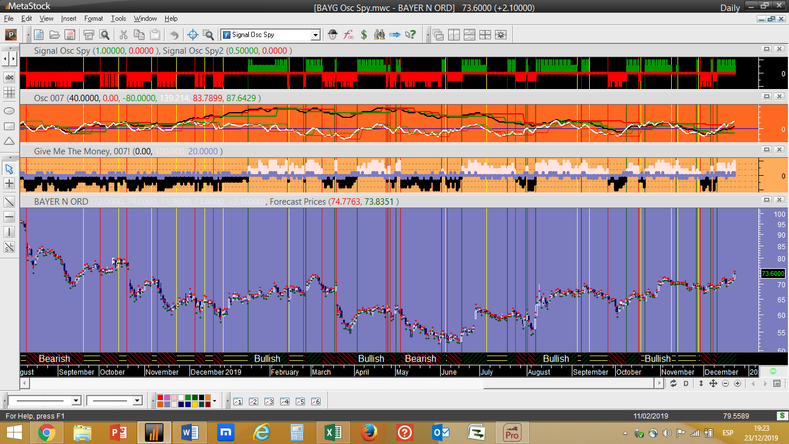Launch Excel from the Windows taskbar
Viewport: 789px width, 444px height.
pos(332,432)
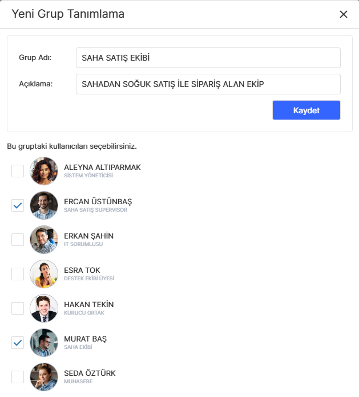This screenshot has height=397, width=359.
Task: Check the ALEYNA ALTIPARMAK checkbox
Action: tap(18, 171)
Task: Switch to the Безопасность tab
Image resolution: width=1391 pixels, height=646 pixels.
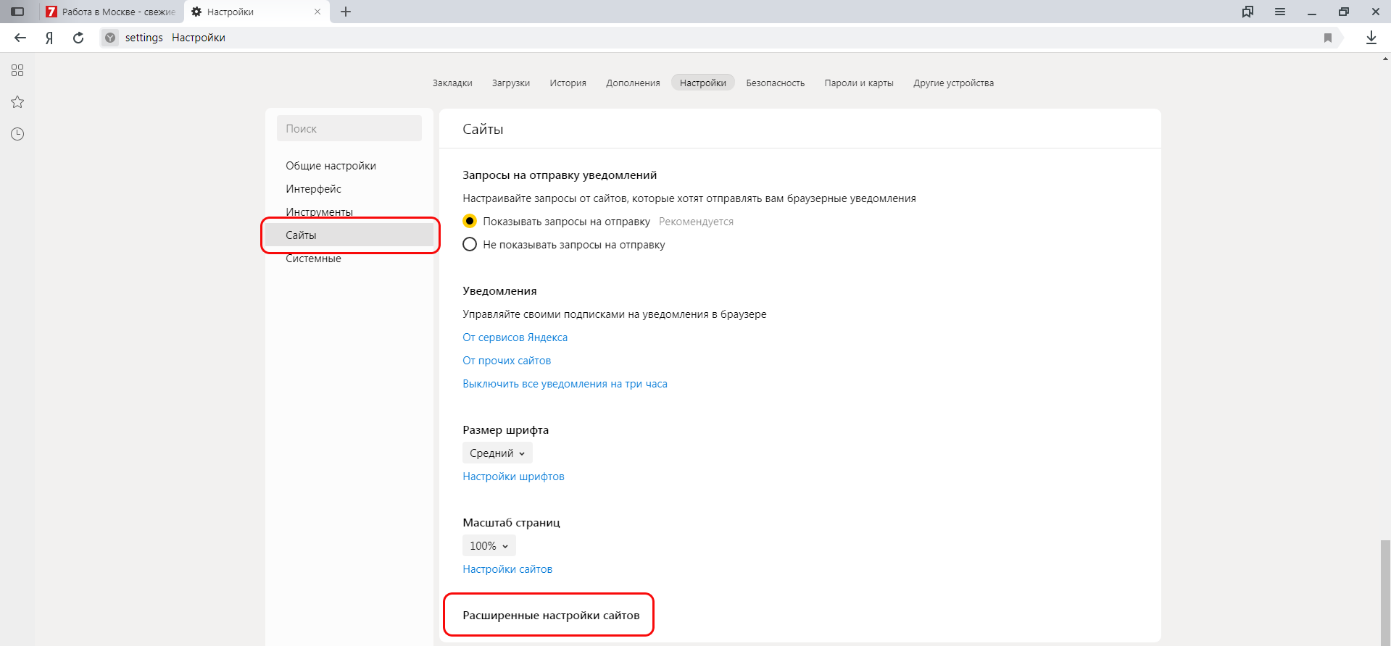Action: (775, 83)
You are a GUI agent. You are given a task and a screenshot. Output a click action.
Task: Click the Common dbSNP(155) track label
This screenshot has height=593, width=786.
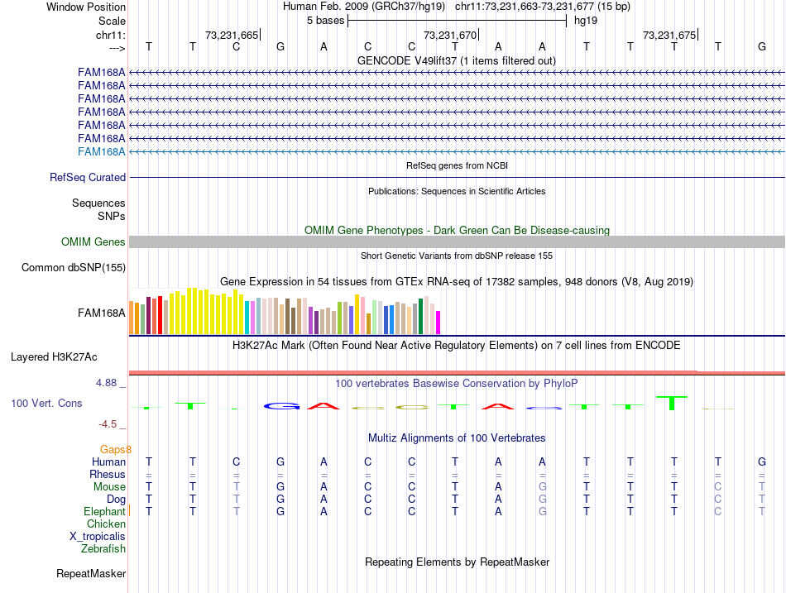pos(74,268)
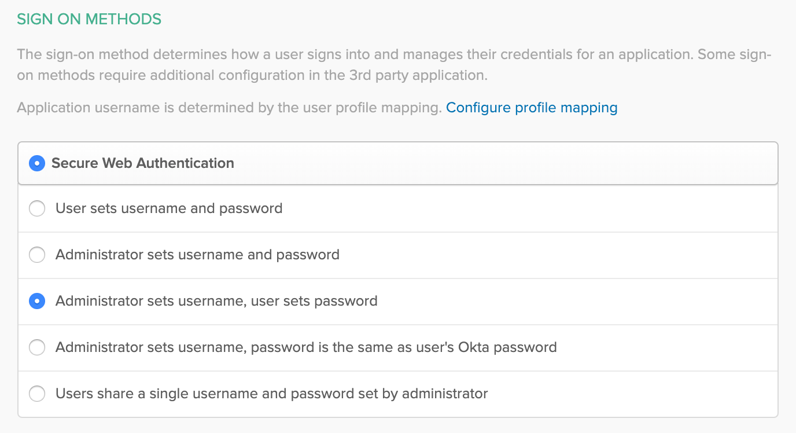Open the Configure profile mapping link
This screenshot has height=433, width=796.
tap(531, 108)
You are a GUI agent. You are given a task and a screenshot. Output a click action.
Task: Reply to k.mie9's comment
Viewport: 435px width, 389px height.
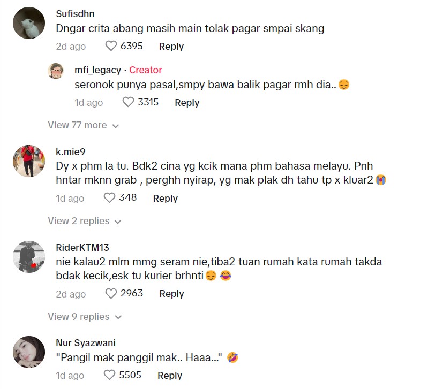pyautogui.click(x=166, y=199)
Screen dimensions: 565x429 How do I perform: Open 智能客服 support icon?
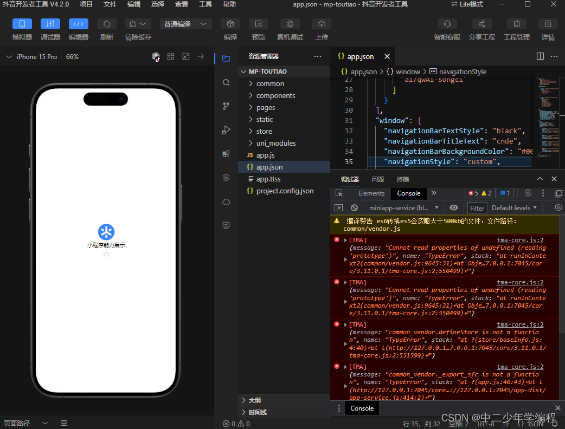[x=447, y=24]
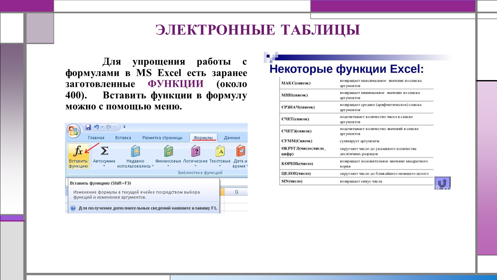Screen dimensions: 497x280
Task: Expand the Финансовые dropdown arrow
Action: point(168,166)

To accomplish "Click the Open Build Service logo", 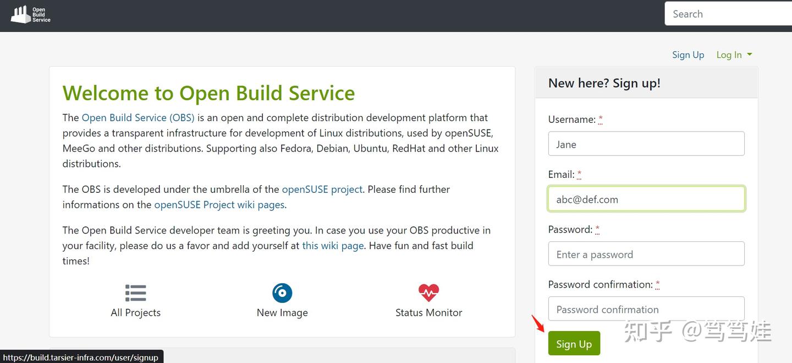I will (30, 15).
☆ ☆ ☆ ☆
How to complete this task ->
In the material above, the stretch from the line with "Task: Switch to the Безопасность tab" through the line with "Task: Click the Common dbSNP(155) track label" is to be given again exactly, minus the pictures.

Answer space ->
Task: Switch to the Безопасность tab
Image resolution: width=1391 pixels, height=646 pixels.
Action: (775, 83)
You are a GUI agent. You are given a task and a screenshot. Output a click action.
Task: Click the Common dbSNP(155) track label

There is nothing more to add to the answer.